Autoimmune Thrombocytopenia Purpura (ITP)

Immune thrombocytopenia (ITP) is a bleeding disorder that causes the blood not to clot properly. This is due to a low number of blood cell fragments called platelets that causes clotting.

People who have ITP often have purple bruises called purpura. These bruises appear on the skin or mucous membranes. People who have ITP also may have bleeding that causes tiny red or purple dots on the skin. People who have ITP also may have nosebleeds, bleeding from the gums during dental work, or other bleeding that's hard to stop. Women who have ITP may have menstrual bleeding that's heavier than normal.
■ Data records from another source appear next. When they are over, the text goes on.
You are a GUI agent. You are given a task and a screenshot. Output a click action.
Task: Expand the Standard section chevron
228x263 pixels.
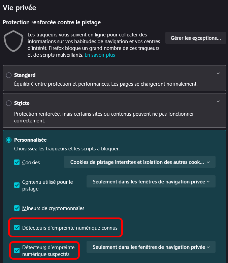218,74
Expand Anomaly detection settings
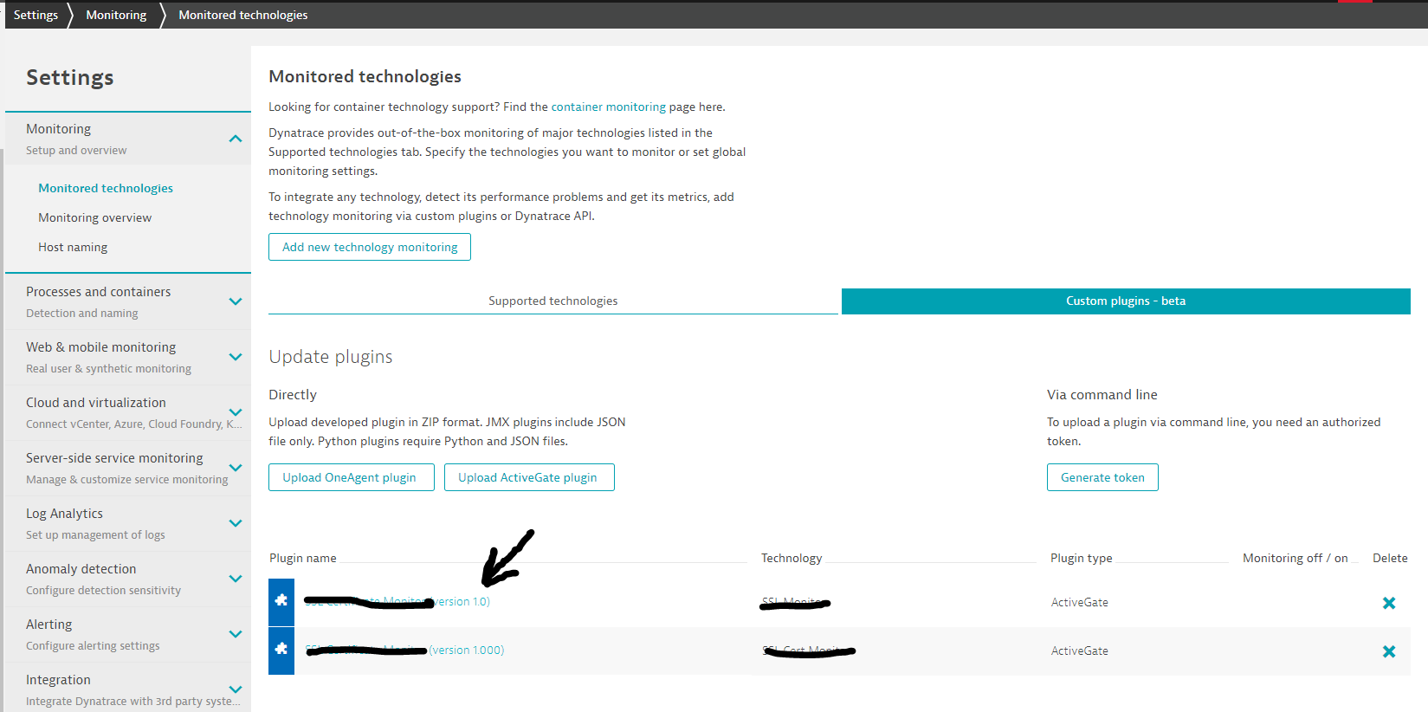The height and width of the screenshot is (712, 1428). point(235,579)
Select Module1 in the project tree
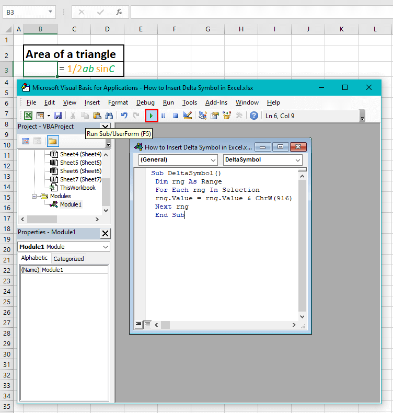 (71, 204)
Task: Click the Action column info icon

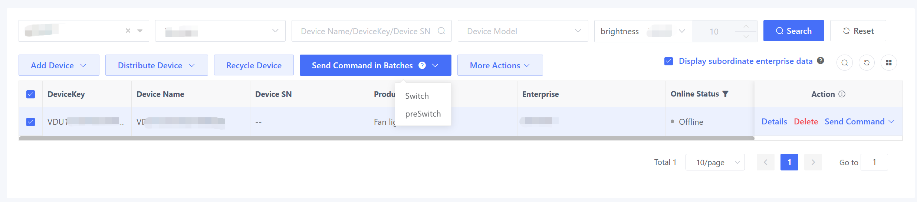Action: coord(842,94)
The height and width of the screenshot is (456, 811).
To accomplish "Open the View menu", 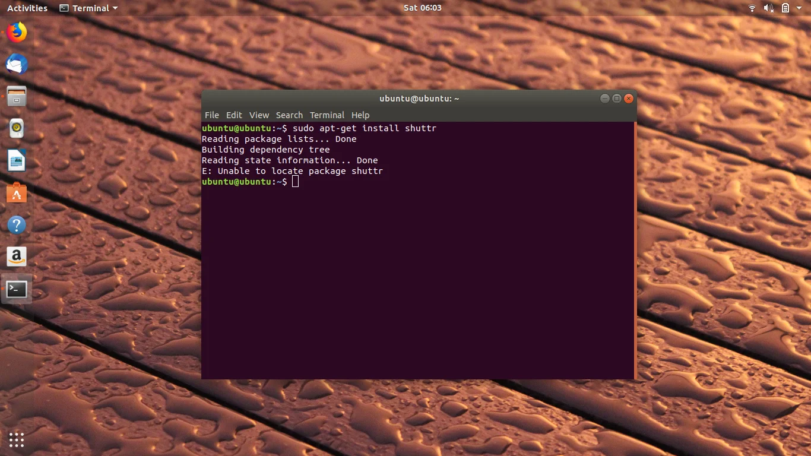I will pyautogui.click(x=259, y=115).
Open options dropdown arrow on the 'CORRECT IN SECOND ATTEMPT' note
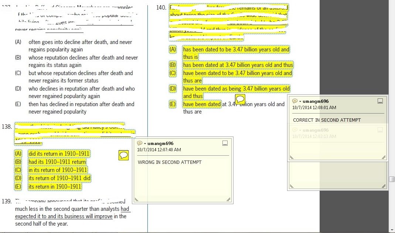 (300, 101)
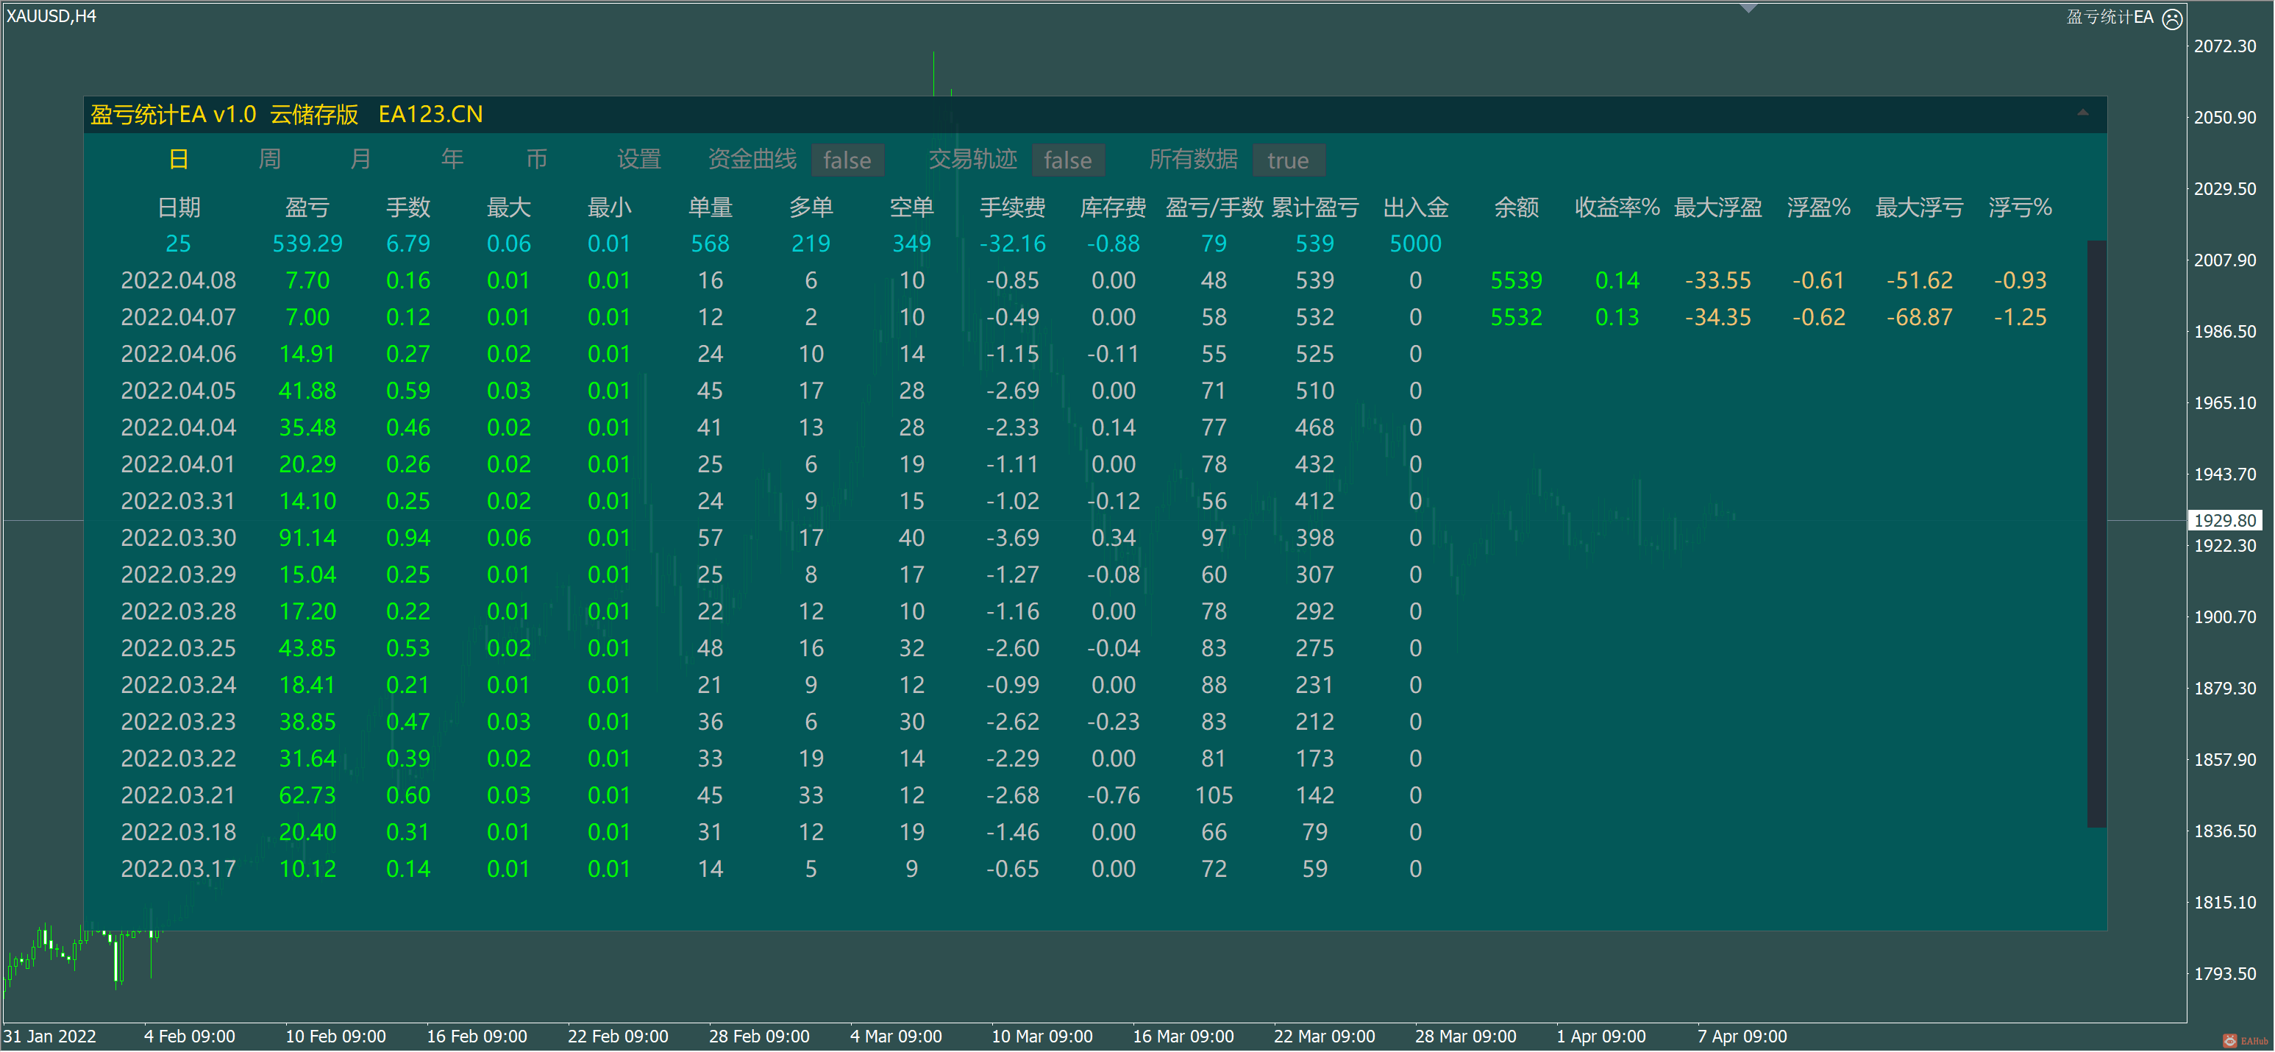Click the panel's vertical scrollbar
The height and width of the screenshot is (1052, 2275).
2096,534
In most cases, an autoimmune response is thought to cause ITP. Normally, your immune system helps your body fight off infections and diseases. But if you have ITP, your immune system attacks and destroys its own platelets. The reason why this happens isn't known.

Acute ITP generally lasts less than 6 months. It mainly occurs in children and is the most common type of ITP. Acute ITP often occurs after a viral infection. Chronic ITP lasts 6 months or longer and mostly affects adults.

For most children and adults, ITP isn't a serious or life-threatening condition.

Acute ITP in children often goes away on its own within a few weeks or months and doesn't return. In 80 percent of children who have ITP, the platelet count returns to normal within 6 to 12 months. Treatment may not be needed.

Chronic ITP varies from person to person and can last for many years. Even people who have severe forms of chronic ITP can live for decades. Most people who have chronic ITP can stop treatment at some point and maintain a safe platelet count.